Write out all of the lines below, exactly and completely.
*** Begin section ***
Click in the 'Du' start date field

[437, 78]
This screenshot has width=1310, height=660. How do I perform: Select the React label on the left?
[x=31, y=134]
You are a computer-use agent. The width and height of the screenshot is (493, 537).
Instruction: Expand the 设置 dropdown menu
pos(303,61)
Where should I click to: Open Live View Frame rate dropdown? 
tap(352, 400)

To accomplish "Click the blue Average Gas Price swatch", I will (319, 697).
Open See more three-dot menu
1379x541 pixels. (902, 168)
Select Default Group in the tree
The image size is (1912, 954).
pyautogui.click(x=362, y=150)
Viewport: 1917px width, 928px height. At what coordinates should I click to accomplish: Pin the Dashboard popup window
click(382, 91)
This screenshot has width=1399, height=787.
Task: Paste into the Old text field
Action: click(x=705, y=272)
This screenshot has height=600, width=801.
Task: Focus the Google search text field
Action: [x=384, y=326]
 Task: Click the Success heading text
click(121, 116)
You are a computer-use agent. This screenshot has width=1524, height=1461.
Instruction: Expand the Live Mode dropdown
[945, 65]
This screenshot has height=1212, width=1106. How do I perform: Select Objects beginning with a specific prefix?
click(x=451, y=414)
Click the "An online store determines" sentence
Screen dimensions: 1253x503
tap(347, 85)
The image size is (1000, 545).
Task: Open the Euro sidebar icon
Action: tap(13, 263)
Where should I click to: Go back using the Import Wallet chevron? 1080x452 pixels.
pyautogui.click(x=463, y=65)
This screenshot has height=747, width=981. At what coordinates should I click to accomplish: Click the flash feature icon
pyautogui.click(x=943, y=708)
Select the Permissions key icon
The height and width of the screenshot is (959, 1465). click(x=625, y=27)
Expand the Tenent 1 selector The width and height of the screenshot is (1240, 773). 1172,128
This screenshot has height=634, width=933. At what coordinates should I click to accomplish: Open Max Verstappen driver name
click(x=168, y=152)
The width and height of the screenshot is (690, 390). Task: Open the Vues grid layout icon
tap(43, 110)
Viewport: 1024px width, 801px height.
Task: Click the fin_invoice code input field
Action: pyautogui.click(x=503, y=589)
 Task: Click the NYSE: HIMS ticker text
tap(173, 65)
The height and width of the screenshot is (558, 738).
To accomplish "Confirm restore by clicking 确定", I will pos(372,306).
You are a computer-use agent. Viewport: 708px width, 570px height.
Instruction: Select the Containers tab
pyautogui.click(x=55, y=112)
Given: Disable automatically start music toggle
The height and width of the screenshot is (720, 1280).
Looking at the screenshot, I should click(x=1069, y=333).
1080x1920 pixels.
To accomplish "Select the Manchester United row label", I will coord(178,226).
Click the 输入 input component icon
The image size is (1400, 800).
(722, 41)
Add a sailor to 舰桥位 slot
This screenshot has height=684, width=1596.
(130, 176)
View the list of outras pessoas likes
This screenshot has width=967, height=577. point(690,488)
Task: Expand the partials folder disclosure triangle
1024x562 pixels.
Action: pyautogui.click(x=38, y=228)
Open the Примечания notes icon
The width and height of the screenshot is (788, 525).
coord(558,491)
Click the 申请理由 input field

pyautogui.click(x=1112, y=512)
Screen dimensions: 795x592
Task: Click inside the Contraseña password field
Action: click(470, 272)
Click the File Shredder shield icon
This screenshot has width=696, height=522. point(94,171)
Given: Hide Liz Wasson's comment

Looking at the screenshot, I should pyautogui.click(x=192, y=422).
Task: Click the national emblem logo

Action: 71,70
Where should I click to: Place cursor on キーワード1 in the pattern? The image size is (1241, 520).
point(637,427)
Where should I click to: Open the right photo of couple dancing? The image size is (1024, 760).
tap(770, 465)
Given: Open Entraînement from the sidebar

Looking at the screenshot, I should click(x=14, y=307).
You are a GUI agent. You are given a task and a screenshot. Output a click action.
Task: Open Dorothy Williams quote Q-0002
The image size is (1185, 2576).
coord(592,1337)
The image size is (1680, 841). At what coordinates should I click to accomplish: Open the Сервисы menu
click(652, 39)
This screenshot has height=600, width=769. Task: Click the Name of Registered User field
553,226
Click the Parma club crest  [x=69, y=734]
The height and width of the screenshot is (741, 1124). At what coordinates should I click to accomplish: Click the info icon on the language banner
*** End section ***
• **Exercise solution**:
Click in the 'Du' start date field

[437, 78]
This screenshot has width=1310, height=660. How do I perform: Select the React label on the left?
[x=31, y=134]
You are a computer-use agent. The width and height of the screenshot is (493, 537).
Instruction: Expand the 设置 dropdown menu
pos(303,61)
Where should I click to: Open Live View Frame rate dropdown? 
tap(352, 400)

To accomplish "Click the blue Average Gas Price swatch", I will (319, 697).
Open See more three-dot menu
1379x541 pixels. (902, 168)
Select Default Group in the tree
The image size is (1912, 954).
pyautogui.click(x=362, y=150)
Viewport: 1917px width, 928px height. At what coordinates should I click to accomplish: Pin the Dashboard popup window
click(382, 91)
This screenshot has width=1399, height=787.
Task: Paste into the Old text field
Action: click(x=705, y=272)
This screenshot has height=600, width=801.
Task: Focus the Google search text field
Action: [x=384, y=326]
 Task: Click the Success heading text
click(121, 116)
You are a computer-use agent. This screenshot has width=1524, height=1461.
Instruction: Expand the Live Mode dropdown
[945, 65]
This screenshot has height=1212, width=1106. How do I perform: Select Objects beginning with a specific prefix?
click(x=451, y=414)
Click the "An online store determines" sentence
Screen dimensions: 1253x503
tap(347, 85)
The image size is (1000, 545).
Task: Open the Euro sidebar icon
Action: tap(13, 263)
Where should I click to: Go back using the Import Wallet chevron? 1080x452 pixels.
pyautogui.click(x=463, y=65)
This screenshot has height=747, width=981. At what coordinates should I click to accomplish: Click the flash feature icon
pyautogui.click(x=943, y=708)
Select the Permissions key icon
The height and width of the screenshot is (959, 1465). click(x=625, y=27)
Expand the Tenent 1 selector The width and height of the screenshot is (1240, 773). 1172,128
This screenshot has height=634, width=933. At what coordinates should I click to accomplish: Open Max Verstappen driver name
click(x=168, y=152)
The width and height of the screenshot is (690, 390). Task: Open the Vues grid layout icon
tap(43, 110)
Viewport: 1024px width, 801px height.
Task: Click the fin_invoice code input field
Action: pyautogui.click(x=503, y=589)
 Task: Click the NYSE: HIMS ticker text
tap(173, 65)
The height and width of the screenshot is (558, 738).
To accomplish "Confirm restore by clicking 确定", I will pos(372,306).
You are a computer-use agent. Viewport: 708px width, 570px height.
Instruction: Select the Containers tab
pyautogui.click(x=55, y=112)
Given: Disable automatically start music toggle
The height and width of the screenshot is (720, 1280).
Looking at the screenshot, I should click(x=1069, y=333).
1080x1920 pixels.
To accomplish "Select the Manchester United row label", I will coord(178,226).
Click the 输入 input component icon
The image size is (1400, 800).
(722, 41)
Add a sailor to 舰桥位 slot
This screenshot has height=684, width=1596.
(130, 176)
View the list of outras pessoas likes
This screenshot has width=967, height=577. point(690,488)
Task: Expand the partials folder disclosure triangle
1024x562 pixels.
Action: pyautogui.click(x=38, y=228)
Open the Примечания notes icon
The width and height of the screenshot is (788, 525).
coord(558,491)
Click the 申请理由 input field

pyautogui.click(x=1112, y=512)
Screen dimensions: 795x592
Task: Click inside the Contraseña password field
Action: click(470, 272)
Click the File Shredder shield icon
This screenshot has width=696, height=522. point(94,171)
Given: Hide Liz Wasson's comment

Looking at the screenshot, I should pyautogui.click(x=192, y=422).
Task: Click the national emblem logo

Action: 71,70
Where should I click to: Place cursor on キーワード1 in the pattern? The image size is (1241, 520).
point(637,427)
Where should I click to: Open the right photo of couple dancing? The image size is (1024, 760).
tap(770, 465)
Given: Open Entraînement from the sidebar

Looking at the screenshot, I should click(x=14, y=307).
You are a GUI agent. You are given a task and a screenshot. Output a click action.
Task: Open Dorothy Williams quote Q-0002
The image size is (1185, 2576).
coord(592,1337)
The image size is (1680, 841). At what coordinates should I click to accomplish: Open the Сервисы menu
click(652, 39)
This screenshot has height=600, width=769. Task: Click the Name of Registered User field
553,226
Click the Parma club crest  [x=69, y=734]
The height and width of the screenshot is (741, 1124). At what coordinates should I click to accomplish: Click the info icon on the language banner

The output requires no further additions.